Stay Patient While Growing Your Beard

When it comes to growing out a beard, it can be a test of patience, especially if you have an ideal beard you’re working towards. You may also be wondering if you can make your beard grow faster. However, there aren’t any quick tricks to getting beard length.

Everyone’s beard grows in its own way, and you can’t do much to change that. The best thing that you can do is make sure to stay healthy. When you’re in good shape, you’ll see better results from your facial hair.

Sometimes, beards can also start to grow in patchy, with some areas longer than others. This is normal, and you should let your body work the way it does naturally. Once you get to trimming, the rest will fall into place.

If you want to think about how to make your diet healthier and more conducive to growing a beard, some options you can think about are:

  • Meats
  • Egg yolks
  • Leafy greens
  • Nuts
  • Milk

These foods contain numerous nutrients, like Vitamins B3, B5, and B9, which can all help with growing out a beard. They won’t suddenly make hair appear, but they can boost the process.

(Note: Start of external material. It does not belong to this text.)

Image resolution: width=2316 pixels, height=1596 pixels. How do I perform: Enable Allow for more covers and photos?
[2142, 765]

Occasionally Disinfect Your Beard

Beards go through a lot. You eat, you sneeze, you sweat. Plenty of things can get into your beard regularly. Washing can help, but it’s not the only thing that will provide some cleanliness to your facial hair.

Beard balms often have disinfectant properties. Working this through your facial hair can kill a lot of bacteria that can get caught in your beard. Additionally, beard balms are excellent for keeping everything soft and looking good. 

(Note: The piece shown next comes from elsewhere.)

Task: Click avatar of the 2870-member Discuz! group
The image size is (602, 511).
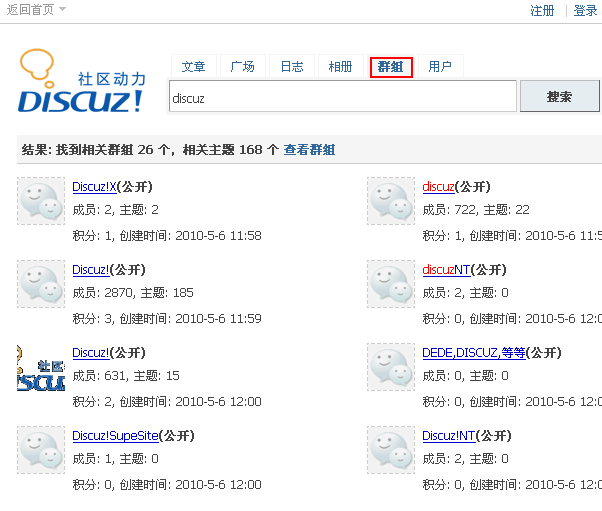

Using Beard Oil Effectively

Beard oil’s primary purpose is to help balance out the oils in your facial hair and your skin, as well. It’s essential to do this kind of treatment, as washing your beard strips out natural oils, which can damage your hair.

Usually, beard oils are a leave-in product, so you want to put it on after you’ve taken a shower, instead of before. Not only will the oil not get washed out, but warm water can let the cells of your hair and skin better absorb the product.

If you have a smaller beard, you’ll likely only need three or four drops to cover your beard adequately. If you’ve grown your beard out to a longer length, then you’ll need more oil—likely seven or eight drops. You can apply this amount once a day and be in great shape!

Maintaining Your Beard Trim

After you’ve grown out your beard to your desired length, your main job besides keeping it clean is to maintain the length. Past the initial trim event, you should consider trimming your beard every couple of weeks.

Make sure to look for uneven areas and split ends. Taking care of these stragglers early on will keep your beard looking sharp and even. 

For follow up trims, scissors can often work better than relying on trimmers. They have their place, but an electric trimmer can create splits in your facial hair. Scissors also work well for precise cuts, and they give you better control of tweaking your beard’s shape.

Consider Your Face Shape 

When picking out the style of your beard, you have options. Unfortunately, not all beard styles work well on everyone. This is in part because everyone has a distinct face shape.

Some face shapes work better with individual beard styles. While growing out your facial hair, consider what would work best for your face. By taking the extra steps in advance, you’ll save yourself the trouble of needing to regrow out your beard if you don’t like how it works on your face.

While this can mean that the beard style you want won’t work for you, think of it as an opportunity to pick a style that will bring out the best of your beard.

Trimming Your Mustache

Maintaining your beard can go as long as a few weeks between trims, but your mustache will take a bit more work. Since mustaches are right above your mouth, letting them go that long isn’t going to be comfortable. 

Instead, you should check on your mustache once every three to four days. Using your grooming scissors, trim underneath your nose. Smaller trims will help tidy up your mustache and keep it from getting in the way. 

Wrapping Up

When it comes to growing out a beard, a lot of factors are at play. Trimming your beard can take some time to get the hang of, but once you settle on your shape maintaining your beard is relatively easy. If you want a healthy and great looking beard, you need to invest a little time into it every month to get the results you want.